Transnational Beats: Muslim Americans and Hip Hop
Islam impacts American culture in profound ways. Cultivating identity and political progression and reform, Hip Hop is, arguably, an integral force in the American Muslim identity. Non-Black American Muslims from immigrant communities have appropriated the Black American experience, and Hip Hop has proven to be a transnational form of cultural communication. Explore the relationship between Islam and Hip Hop in America.
Presenters
Sana Saeed is a politically savvy writer and humourist currently based in Canada.
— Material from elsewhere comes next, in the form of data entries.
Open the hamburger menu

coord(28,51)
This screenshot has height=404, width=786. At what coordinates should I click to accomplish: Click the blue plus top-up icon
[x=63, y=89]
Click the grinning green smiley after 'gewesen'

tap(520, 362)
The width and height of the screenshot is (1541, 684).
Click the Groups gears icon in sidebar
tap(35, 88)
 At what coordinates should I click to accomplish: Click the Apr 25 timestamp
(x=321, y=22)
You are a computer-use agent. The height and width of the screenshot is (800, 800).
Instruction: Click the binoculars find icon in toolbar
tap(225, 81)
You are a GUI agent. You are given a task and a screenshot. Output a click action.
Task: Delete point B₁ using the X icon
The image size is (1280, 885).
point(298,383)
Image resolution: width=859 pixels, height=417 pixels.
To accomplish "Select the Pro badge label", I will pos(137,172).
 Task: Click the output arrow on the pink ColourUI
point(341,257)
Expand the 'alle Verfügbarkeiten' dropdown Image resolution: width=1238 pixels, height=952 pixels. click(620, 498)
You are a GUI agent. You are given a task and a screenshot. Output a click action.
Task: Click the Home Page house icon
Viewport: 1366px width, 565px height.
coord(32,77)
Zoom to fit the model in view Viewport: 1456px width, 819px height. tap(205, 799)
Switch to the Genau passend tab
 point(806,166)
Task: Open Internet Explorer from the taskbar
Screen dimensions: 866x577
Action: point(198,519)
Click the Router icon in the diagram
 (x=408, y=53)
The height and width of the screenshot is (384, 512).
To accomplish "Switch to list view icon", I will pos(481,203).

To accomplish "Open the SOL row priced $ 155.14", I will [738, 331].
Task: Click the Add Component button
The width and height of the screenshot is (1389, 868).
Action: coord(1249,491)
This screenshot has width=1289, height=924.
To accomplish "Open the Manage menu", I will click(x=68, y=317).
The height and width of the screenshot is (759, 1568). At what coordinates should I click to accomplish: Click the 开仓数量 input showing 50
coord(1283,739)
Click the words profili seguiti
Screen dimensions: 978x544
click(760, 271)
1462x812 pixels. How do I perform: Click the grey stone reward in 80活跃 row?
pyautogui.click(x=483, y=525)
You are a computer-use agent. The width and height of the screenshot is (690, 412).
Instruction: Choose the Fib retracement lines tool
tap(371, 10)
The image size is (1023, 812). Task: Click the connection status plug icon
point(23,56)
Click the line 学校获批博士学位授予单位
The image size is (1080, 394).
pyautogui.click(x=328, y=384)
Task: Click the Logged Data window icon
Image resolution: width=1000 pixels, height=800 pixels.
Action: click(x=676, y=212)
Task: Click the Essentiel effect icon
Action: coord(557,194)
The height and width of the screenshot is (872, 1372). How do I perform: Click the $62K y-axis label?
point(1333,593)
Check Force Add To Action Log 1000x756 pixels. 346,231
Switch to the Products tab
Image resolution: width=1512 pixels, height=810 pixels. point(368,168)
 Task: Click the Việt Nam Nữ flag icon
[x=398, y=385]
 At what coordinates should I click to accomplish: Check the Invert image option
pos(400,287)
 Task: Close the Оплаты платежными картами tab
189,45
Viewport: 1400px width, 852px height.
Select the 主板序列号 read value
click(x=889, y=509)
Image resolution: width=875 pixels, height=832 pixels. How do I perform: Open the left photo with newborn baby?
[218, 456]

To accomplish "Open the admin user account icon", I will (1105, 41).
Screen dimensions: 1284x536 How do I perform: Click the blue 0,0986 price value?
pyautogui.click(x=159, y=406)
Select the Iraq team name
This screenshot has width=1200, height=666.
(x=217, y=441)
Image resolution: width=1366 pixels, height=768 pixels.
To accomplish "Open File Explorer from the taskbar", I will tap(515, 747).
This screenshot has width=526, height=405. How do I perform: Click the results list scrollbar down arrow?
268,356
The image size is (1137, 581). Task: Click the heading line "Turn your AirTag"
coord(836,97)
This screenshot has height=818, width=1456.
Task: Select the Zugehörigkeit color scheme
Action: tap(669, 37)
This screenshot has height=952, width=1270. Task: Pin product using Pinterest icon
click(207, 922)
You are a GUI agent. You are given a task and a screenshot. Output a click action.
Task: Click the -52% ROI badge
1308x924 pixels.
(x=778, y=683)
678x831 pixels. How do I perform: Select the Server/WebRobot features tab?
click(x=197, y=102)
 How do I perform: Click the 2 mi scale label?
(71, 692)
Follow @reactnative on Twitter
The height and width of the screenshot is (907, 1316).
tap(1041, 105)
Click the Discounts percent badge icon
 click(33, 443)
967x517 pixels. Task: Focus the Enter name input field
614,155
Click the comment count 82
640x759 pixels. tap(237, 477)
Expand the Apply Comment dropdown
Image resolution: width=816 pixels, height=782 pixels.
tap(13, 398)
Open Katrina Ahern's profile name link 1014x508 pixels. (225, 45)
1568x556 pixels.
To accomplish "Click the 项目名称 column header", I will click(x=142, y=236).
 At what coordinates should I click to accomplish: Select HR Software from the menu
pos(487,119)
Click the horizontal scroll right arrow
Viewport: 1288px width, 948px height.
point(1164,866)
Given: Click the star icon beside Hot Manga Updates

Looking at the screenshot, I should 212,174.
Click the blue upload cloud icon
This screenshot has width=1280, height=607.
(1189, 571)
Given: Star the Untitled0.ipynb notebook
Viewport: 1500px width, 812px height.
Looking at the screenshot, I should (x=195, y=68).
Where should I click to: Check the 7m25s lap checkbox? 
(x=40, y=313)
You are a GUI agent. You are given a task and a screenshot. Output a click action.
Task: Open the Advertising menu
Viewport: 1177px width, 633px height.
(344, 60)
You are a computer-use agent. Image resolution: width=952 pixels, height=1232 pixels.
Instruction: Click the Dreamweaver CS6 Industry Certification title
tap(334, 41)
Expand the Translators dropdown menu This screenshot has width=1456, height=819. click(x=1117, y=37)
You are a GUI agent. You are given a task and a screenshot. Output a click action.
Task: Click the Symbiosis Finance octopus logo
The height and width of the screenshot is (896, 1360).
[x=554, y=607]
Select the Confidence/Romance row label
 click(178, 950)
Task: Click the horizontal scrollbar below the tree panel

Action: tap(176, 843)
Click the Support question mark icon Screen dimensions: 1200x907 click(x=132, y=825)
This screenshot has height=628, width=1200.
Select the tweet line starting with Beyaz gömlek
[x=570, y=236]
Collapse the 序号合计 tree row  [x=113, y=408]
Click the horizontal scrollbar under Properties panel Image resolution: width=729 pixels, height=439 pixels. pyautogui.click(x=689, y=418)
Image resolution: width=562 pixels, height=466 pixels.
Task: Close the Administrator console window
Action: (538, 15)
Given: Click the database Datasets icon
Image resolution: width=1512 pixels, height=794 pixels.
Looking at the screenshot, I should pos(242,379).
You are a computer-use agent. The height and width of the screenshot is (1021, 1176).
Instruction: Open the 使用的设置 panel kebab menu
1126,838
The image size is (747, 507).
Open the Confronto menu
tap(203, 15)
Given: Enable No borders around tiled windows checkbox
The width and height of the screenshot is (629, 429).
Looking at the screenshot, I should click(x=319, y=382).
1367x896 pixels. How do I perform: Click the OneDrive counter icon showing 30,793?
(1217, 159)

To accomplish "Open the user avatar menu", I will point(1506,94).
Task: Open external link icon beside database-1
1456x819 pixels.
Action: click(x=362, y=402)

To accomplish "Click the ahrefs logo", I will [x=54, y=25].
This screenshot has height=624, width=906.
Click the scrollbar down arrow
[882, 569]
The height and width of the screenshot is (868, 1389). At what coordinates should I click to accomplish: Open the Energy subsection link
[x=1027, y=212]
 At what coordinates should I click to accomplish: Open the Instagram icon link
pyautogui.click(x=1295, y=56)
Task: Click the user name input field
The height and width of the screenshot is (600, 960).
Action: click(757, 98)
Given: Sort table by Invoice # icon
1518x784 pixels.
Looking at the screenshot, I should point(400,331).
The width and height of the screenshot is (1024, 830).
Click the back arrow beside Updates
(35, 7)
She is an MA candidate at the Institute for Islamic Studies at McGill University, where she recently completed writing a social history on a series of conferences and workshops, during the Oslo interim period, on the future of Palestinian refugees in Lebanon.
While she writes on a diverse range of topics, she primarily is interested in U.S foreign and domestic policy; contemporary political history of the Levant; consequences of domestic counter-terrorism policies on civil liberties, Western-Muslim identity; sexuality and sex construction; effects of pornography on men and women; state-citizen-refugee relations; Hip hop; Black American Islamic history; European politics and social interaction with Islam and immigrants and faith-based social welfare organizations in the Muslim world.
Sana is editor of KABOBfest, a contributor at MuslimahMediaWatch, has been published in international magazines and online publications and has presented and spoken at several conferences and symposiums.
Maytha Alhassen is a doctoral student (I might be a candidate by the time the book releases) in American Studies & Ethnicity at University of Southern California (USC). Her work bridges the worlds of social justice, academic research, media engagement and artistic expression. Artistically, Alhassen writes and performs poetry and has worked as a performer and organizer for the play “Hijabi Monologues.” In 2005 she became the first female blogger for Arab-American themed blog Kabobfest (www.kabobfest.com). Because of her blogging experience with the site, an unexpected foray into hosting began in 2007 with the Arab American TV variety show “What’s Happening” (www.artwhatsup.com) on Arabic station ART. Most recently, Alhassen has appeared on Al Jazeera English's “The Stream” (stream.aljazeera.com) as a guest co-host. She also shared what it means to be a US-born woman practicing Islam with CNN. Her essay on the same topic was published in May 2011 in the first book of the “I Speak for Myself” series. Alhassen’s writings have appeared in CNN, Huffington Post, Counterpunch and in academic journals and she has been featured in the Los Angeles Times, Miami Herald, and The Nation. Alhassen received her B.A. in Political Science and Arabic and Islamic Studies from University of California, Los Angeles (UCLA) and a master’s in Anthropology from Columbia University. While at Columbia, she researched Malcolm X’s connections to the Arab world for the Malcolm X Project and worked with arts-based social justice organization Blackout Arts Collective. As a member of the collective, she has facilitated creative literacy workshops with incarcerated youth at Rikers Island. Educationally, Alhassen is currently working with online educational children’s travel series “Project Explorer” (www.projectexplorer.org) as a presenter and independently conducts workshops on “Arabs in the Media, Law and Culture” nationally. Her work can be read and viewed on her personal website: www.mayalhassen.com
Laith Ulaby received his PhD in ethnomusicology from UCLA in 2008. He has
conducted over three years of field research in the Arab world focusing on both traditional music and the music industry. In addition to teaching at Georgetown University, UCLA, and the University of Redlands, Ulaby has worked extensively as a musician contributing to the soundtracks for award-winning documentary films and network TV shows. In 2011, he was the Mellon Post-Doctoral Fellow at Convergence working on the US-Muslim Engagement Initiative.